From what I was told, the company had sent a Private Investigator to the old address of the Von Fiorello’s, hoping that the neighbors would be able to tell them where the couple had gone. The PI had also gone to Innsbruck city hall to find out if there were any records relating to the couple’s residency there. Unfortunately, he had come up empty-handed and there was a deadline to meet just a few days away. They needed a specialist on the case so they called me.
Since Andy and I were in Mexico, I had to be creative in pulling together resources that I did not have that would otherwise have been available in the US. At the time, we did not have internet access at the Hyatt where we were staying, so my first stop was the internet cafe across the street, where I would be able to check the international phone books online.
Thinking about it for a moment, I realized that the name “Von Fiorello” sounded more Italian to me than Austrian. Since Innsbruck is only about 30 miles from the Italian border, I wondered if the couple could have moved to Italy. Searching the Italian phone book on www.numberway.com, I came up with an Ernest Von Fiorello living only about 70 miles away near a town called Ortisei*, in the province of Bolzano. Hmmm… The name was not common. What was the chance I had the right Ernest?
Of course, my cell phone would not work in Mexico. So my second stop was Oxxo, a small convenience store across the street where I bought a Mexican phone card. We headed back to our hotel, where we squeezed into one of the hotel’s public phone cabins in the lobby.

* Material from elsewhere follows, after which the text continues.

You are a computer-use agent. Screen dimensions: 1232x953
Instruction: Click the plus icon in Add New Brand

Calling from our room would have been too expensive, and a public phone on the street would have been too noisy without any privacy.

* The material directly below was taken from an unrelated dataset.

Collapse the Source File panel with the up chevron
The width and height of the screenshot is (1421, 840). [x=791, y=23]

Having to call Italy many times in the course of unclaimed property work and heir searching, I have since taught myself enough Italian to explain the reason for my call and who I was looking for. But at the time, my vocabulary was rudimentary: “Hello”, “Please”, “Thank You”, “Lasagna” and “Goodbye”. For linguistic insurance and to make things a bit more friendly, I looked up how to say “My name is Colleen”.
I was a little nervous dialing the Von Fiorello’s phone number in Ortisei. A man picked up the phone. “Il mio nome è Colleen” I said. “Ernest and Maria Von Fiorello, per fervore?”, I asked, curling my voice up on the end to make them understand it was a question – a trick to avoid needing to use more words I didn’t know. I was prepared to add “Innsbruck” in a pinch, since it is probably pronounced the same way in Italian.

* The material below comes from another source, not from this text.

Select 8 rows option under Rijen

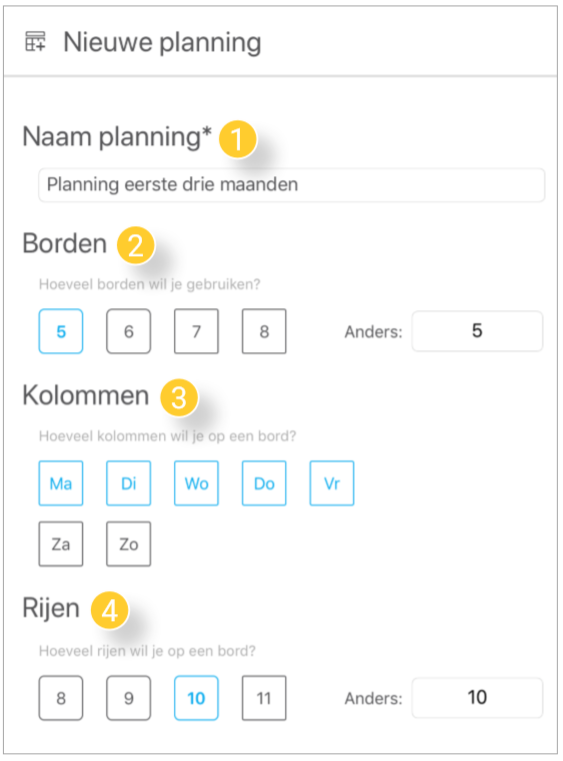(x=61, y=698)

Wow, I thought. I don’t know Maria’s middle name. How can I know if she was Maria Marta or Maria Elizabeth or Maria anything else?
“Maria Marta”, the man repeated several times. “Maria Marta”.
I froze for a moment, at an impasse. This really could be the right Von Fiorellos, but how could I know without further research on Maria’s middle name?
In a much needed moment of inspiration, it struck me what he was trying to explain – “Maria marta” = “Maria died”. I realized I probably had the right couple.
I quickly emailed the investment company the current address and phone number for Ernest and Maria Von Fiorello. Missione compiuta!
The search involved four countries – the US (international investment company), Mexico (me), Austria (old address of the Von Fiorello’s), and Italy (new address of the Von Fiorello’s). Not too bad for a day’s work. This was not my most challenging search for the company, but it stands out as one of the most clever and satisfying. Bravo!